Despite weak profit growth, Cintas grew its cash flow from operations in its first-half fiscal 2017 by 13.8% year over year. As observed, Cintas took in a bigger amount of cash flow last year, $349.7 million, compared to its recent period, $16.9 million, which has helped raise the company’s cash flow. In addition, Cintas also had lesser cash outflow in its inventories, uniforms in service among others.

Capital expenditures were $155.2 million, leaving Cintas with $146.5 million free cash flow compared to $143.2 million last year. The company allocated 13% of its free cash flow in share repurchases and placed 260% of its free cash flow over the past three fiscal years.

On an annual basis, Cintas also has steadily increased cash flow allocations in marketable securities and investments. In the recent first half, Cintas placed $118.3 million in these investment tools and received proceeds amounting to $173 million.

Admirably, Cintas had a net reduction in debt of $197.5 million for the period.

Conclusion

Cintas has been delivering good growth figures in recent years except for the anomaly that happened in a sequel to its divestment in the Shred-It business.
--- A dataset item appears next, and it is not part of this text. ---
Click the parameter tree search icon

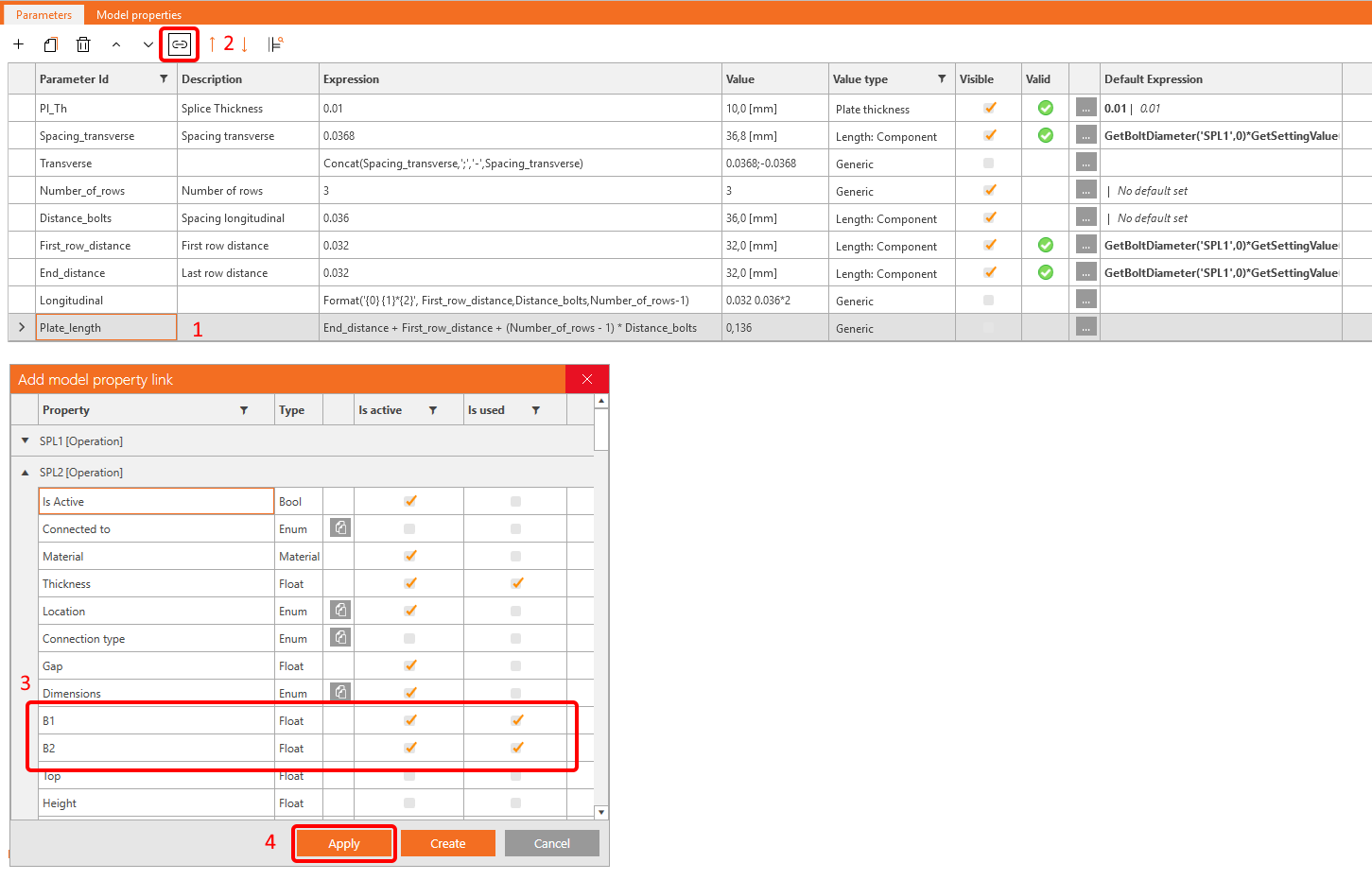[x=275, y=44]
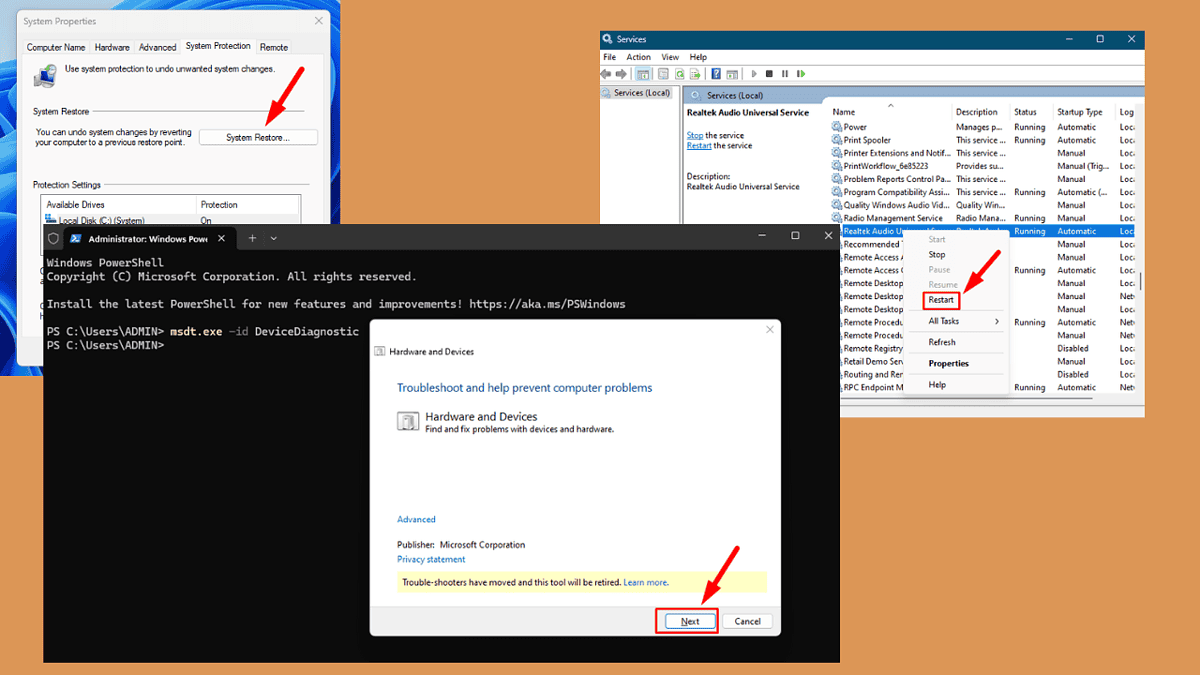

As pointed out, Cintas could have still delivered good profit growth figures absent any discontinued operations.

The company also has been loyal in handing out dividends to its shareholders since the company began trading publicly. Accompanied by the admirable 33-year continuous dividend payouts, Cintas also has outperformed the broader market index consistently not only in recent years but also for the past decade.

Cintas also has an acceptable debt level and ratio although a bit more of goodwill found in its assets as a conservative investor would prefer less.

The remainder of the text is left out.